Required functionality

What does the new website need to do, functionally? It's fine to think of this as a wishlist - a rundown of features and functionality you've identified for the new site. At this early stage we don't need full specification of each functional requirement (any agency would want to be part of helping to define that as the project develops).

However, it really helps if the list of functional requirements is prioritised. If you can, give some basic guidance on what it needs to do but most important is to prioritise them. It gives us a good indicator of which pieces can get the most technical and creative investment.

Timings

Often you won't have a detailed schedule for the project and that's fine - it’s a key part of the initial project effort, to establish a meaningful and realistic schedule or timeline that we will all deliver to. That said there are often important dates (not even necessarily related to the web project) that the project needs to work to - e.g. launch of new brand, new season programme, new CEO, new ticketing or CRM system going live.

So, do you have important dates and/ or deadlines which the web project needs to incorporate into the overall website schedule? Are these definitive or provisional? Think about content as well and specifically content production - the most common cause of delays in most projects comes from underestimating the time it takes to produce content - i.e. the whole process involved in curating all the copy, images, videos, attachments, page and section titles, calls-2-action and common keywords of your web project.

Timetable for response

When do you need to hear from us by, in order to get things moving in time to hit your deadline?

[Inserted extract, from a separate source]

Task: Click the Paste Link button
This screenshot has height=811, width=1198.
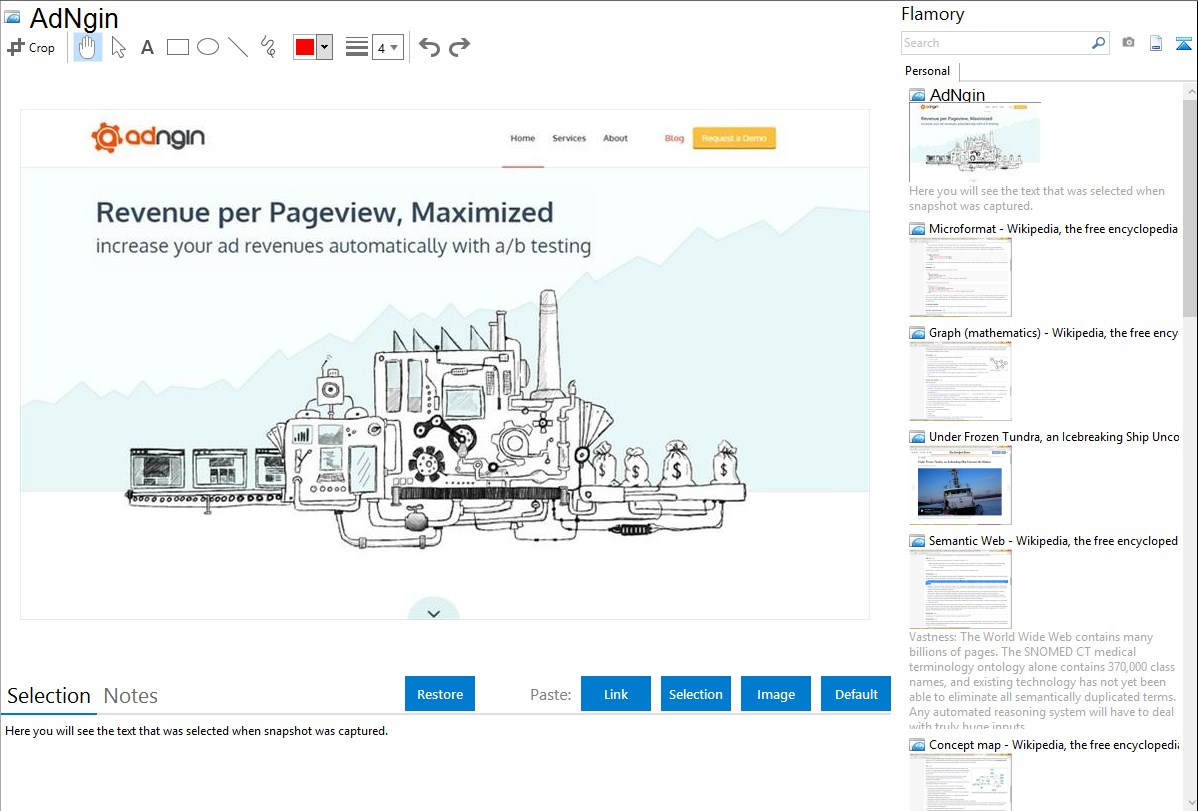Action: point(616,694)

We need a reasonable amount of time to respond (including time to ask questions as well as put together our proposal). Two weeks is a minimum, unless you're really up against it and don't mind receiving a limited response.

Budget indication

Knowing a budget range - and a range is fine, you don't need to be absolutely specific - is important. Not only is it a shorthand in establishing compatibility (and so save you and whoever you are talking to a lot of time) but it means you will get better, more accurate and more comparable quotes as a result.

Sometimes you might not know the budget - for example if you're putting together a business case internally and/ or for an external funding bid. That's obviously legitimate but in both scenarios it's speculative, not assured, that the project is going to happen. So be up front and reasonable on what you expect back as part of any proposal.

The future

It's good to future-gaze and ask questions such as what does the future hold and what do you want it to look like? For example do you have known future projects or plans that will potentially impact on the web project (e.g. switching ticketing provider; expanding into a new market; a rebranding project) further down the line?

We might not be able to develop solutions to those future needs right now (not least because they're not fully formed yet) but having a heads up on it means we can make more informed choices and potentially lay some of the ground for these pieces.

What kind of response are you looking for?

Finish your website design brief with a short conclusion, outlining what kind of response are you'd like back. Be clear and direct about what you want agencies to tell you. We're happy to provide detailed information from relevant portfolio projects (including references and recommendations) as well as ideas and good thinking around difficult challenges we see in your brief.

We’ll suggest realistic timescales and what we would need in order to get up and running on the project and we're happy to outline our process and to provide a breakdown of the budget so you can clearly see where we'd be investing our time on your project. We can also provide info about our team and arrange a demo of Drupal in action, usually from a project similar to yours.